> _Work instructions_
Identify each line below containing the string "agent" and copy it.

[[ Supplied information open ]]

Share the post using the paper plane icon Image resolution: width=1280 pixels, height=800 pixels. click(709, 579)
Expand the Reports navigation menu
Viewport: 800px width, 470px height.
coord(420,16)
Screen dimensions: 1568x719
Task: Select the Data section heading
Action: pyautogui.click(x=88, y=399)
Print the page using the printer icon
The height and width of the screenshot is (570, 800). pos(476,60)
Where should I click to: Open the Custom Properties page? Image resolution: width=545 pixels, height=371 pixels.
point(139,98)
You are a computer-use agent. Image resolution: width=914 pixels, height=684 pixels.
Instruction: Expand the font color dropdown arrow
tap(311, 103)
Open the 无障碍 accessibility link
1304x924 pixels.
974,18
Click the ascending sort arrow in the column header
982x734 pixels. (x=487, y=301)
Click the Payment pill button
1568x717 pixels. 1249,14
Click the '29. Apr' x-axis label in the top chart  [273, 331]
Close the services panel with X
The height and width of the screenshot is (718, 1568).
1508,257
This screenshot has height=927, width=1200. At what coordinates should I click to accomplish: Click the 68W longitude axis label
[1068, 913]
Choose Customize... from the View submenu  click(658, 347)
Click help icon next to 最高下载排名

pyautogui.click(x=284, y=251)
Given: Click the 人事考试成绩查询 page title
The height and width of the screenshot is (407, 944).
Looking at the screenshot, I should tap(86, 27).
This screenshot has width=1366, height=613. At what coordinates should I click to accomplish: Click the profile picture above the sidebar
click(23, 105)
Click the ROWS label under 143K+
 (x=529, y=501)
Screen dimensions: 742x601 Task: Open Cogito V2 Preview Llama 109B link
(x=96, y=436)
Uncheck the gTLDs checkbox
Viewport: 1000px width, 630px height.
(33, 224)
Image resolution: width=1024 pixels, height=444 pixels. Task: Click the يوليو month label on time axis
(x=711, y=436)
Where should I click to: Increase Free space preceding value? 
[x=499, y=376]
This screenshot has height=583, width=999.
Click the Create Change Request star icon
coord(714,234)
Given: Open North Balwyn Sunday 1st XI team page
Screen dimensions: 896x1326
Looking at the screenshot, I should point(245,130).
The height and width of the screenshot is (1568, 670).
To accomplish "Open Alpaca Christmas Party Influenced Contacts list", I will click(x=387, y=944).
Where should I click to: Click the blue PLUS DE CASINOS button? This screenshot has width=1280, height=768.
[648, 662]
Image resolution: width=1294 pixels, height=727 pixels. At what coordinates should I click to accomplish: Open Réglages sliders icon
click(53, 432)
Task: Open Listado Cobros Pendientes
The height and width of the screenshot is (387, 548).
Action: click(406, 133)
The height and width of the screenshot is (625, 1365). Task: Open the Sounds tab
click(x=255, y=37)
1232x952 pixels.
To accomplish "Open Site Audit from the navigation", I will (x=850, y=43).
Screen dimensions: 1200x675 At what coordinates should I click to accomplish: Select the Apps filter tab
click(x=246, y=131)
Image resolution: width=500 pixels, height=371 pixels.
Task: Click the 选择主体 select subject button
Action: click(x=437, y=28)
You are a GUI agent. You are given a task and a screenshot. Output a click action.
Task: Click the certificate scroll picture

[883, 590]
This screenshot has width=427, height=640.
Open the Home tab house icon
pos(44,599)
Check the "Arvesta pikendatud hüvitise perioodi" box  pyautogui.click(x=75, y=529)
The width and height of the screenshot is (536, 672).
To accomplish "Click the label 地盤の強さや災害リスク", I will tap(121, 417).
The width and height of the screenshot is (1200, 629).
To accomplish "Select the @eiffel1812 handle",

[[ Supplied information closed ]]

> _Solution to this exercise_
You are a computer-use agent. Image resolution: width=914 pixels, height=684 pixels.
You are a GUI agent. You are given a task and a screenshot. Output a click action.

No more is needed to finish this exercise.